In the past, several little-studied species (including P. camelicola ) have been misidentified as the well-known polyphagous pest species, P. floccifera , because its original description is too brief and subsequent redescriptions were based on misidentified material. This situation subjectively invalidates the identity of P. floccifera because several species have been studied under the same (inappropriate) scientific name in the absence of type fixation, leading to taxonomic confusion ( García Morales et al. 2016).
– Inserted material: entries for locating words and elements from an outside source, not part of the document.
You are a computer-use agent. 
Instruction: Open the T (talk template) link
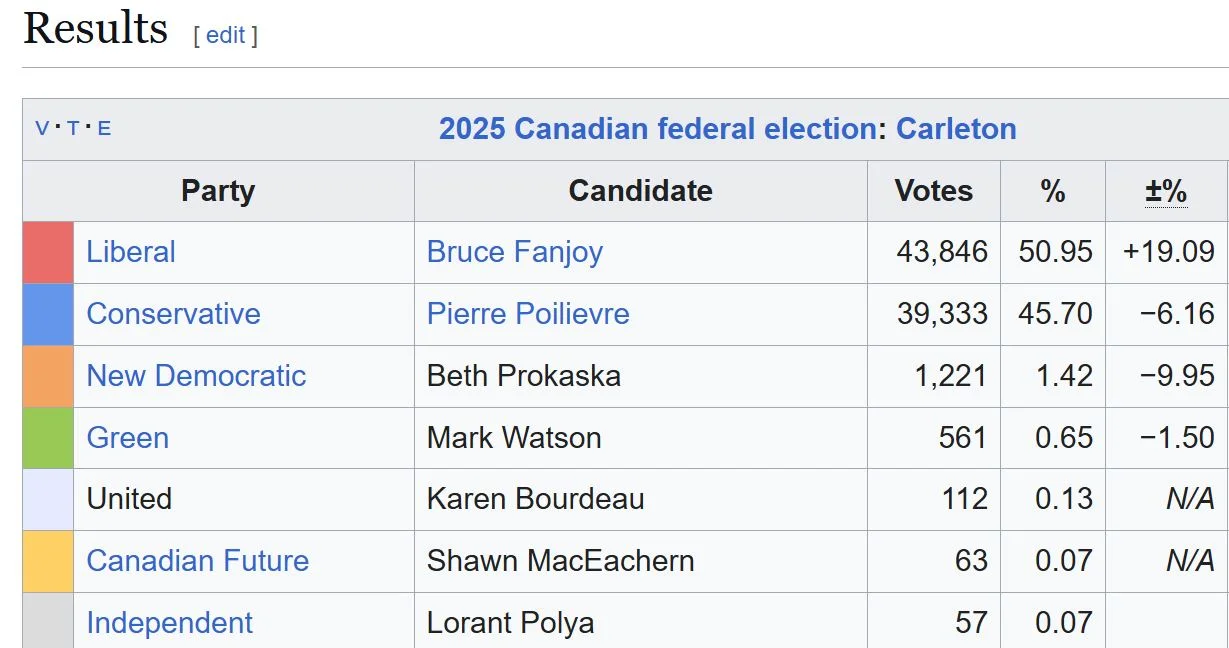click(73, 129)
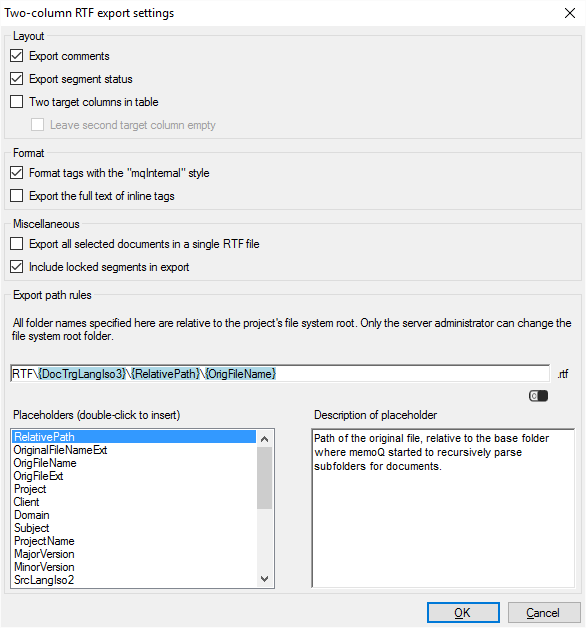Click the placeholder list scroll-up arrow
586x628 pixels.
tap(264, 439)
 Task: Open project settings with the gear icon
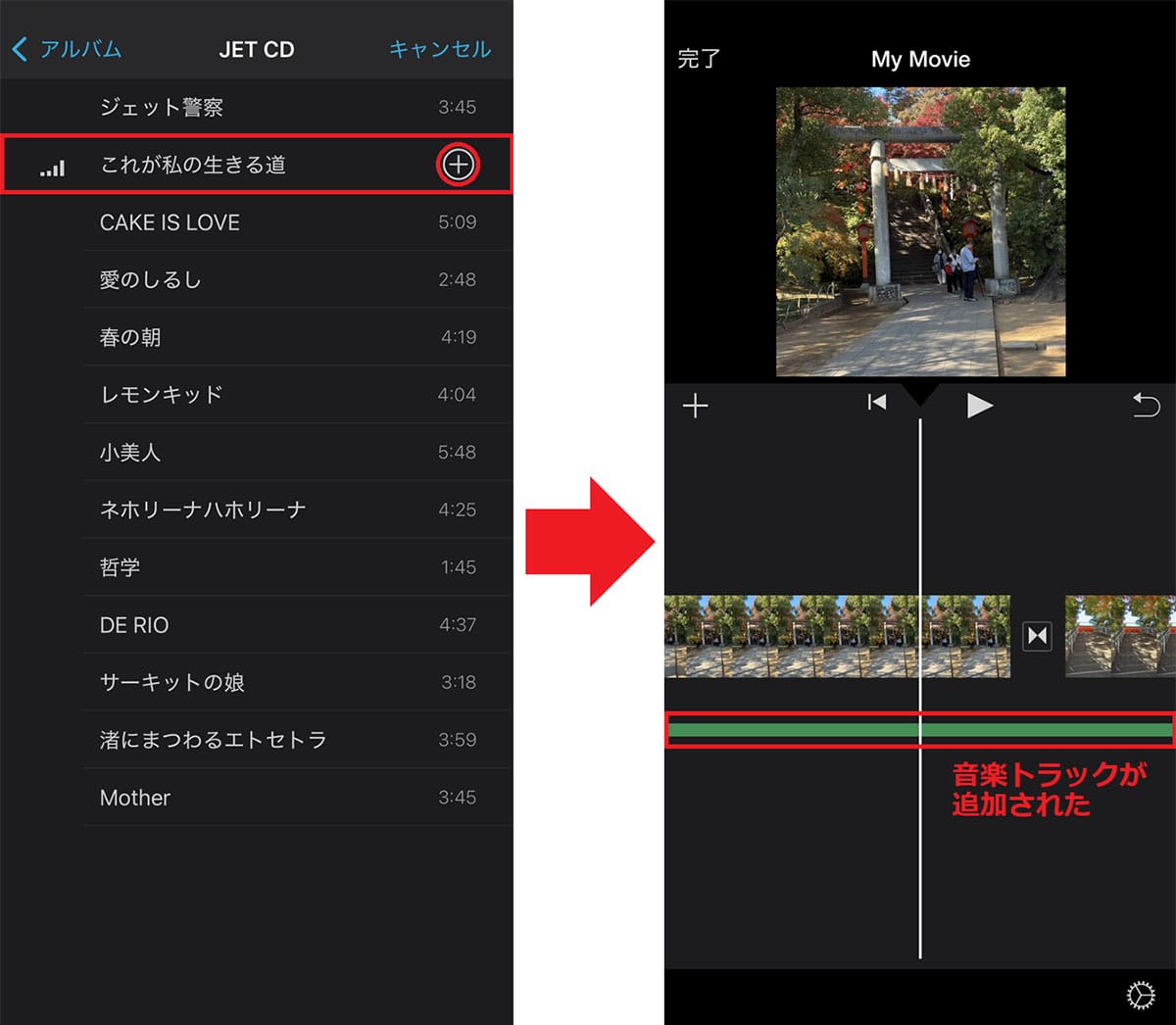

Tanaka & Amano (2007) found that the morphology of five adult female syntypes of P. floccifera did not correspond with the descriptions of several of the species that were considered synonyms. To confer taxonomic stability to P. floccifera , in accordance with the provisions of Article 23.3.5 of the Fourth edition of the International Code of Zoological Nomenclature ( ICZN 1999), its oldest synonym ( P. camelicola ) was revived and redescribed by Tanaka & Kanitani (2022) based on Japanese specimens of a distinct species hitherto misidentified as P. floccifera . However, they could not determine which other species had been misidentified as P. floccifera because of the difficulty of obtaining the relevant type specimens for study. Aspects of this taxonomic confusion therefore have not yet been resolved and molecular studies are needed to further elucidate the species boundaries.
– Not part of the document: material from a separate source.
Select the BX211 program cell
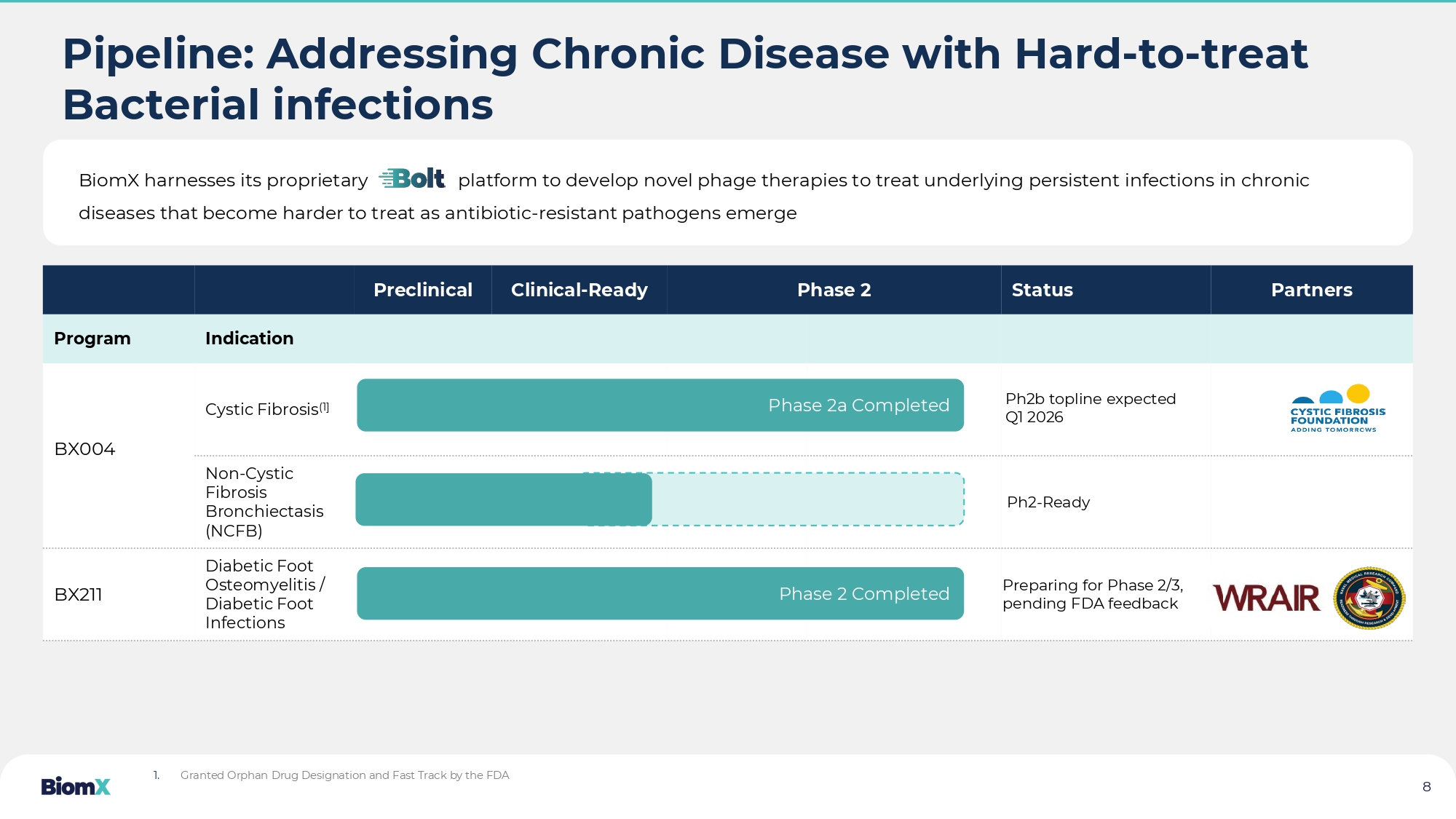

As presently understood, P. camelicola is close to P. floccifera and P. urbicola in having multilocular disc-pores each with 6‒8 loculi and similarly distributed ventral tubular ducts, each with a filamentous inner ductule and lacking a terminal gland ( Tanaka & Kamitani 2022). Pulvinaria camelicola differs from these species by having (contrasting character states of P. floccifera and P. urbicola given in parenthesis): (1) large, well-developed dorsal areolations (areolations rarely present, small and restricted to submarginal areas); and (2) dorsum with a small number of tubular ducts (dorsum mostly lacking tubular ducts) ( Tanaka & Kamitani 2022).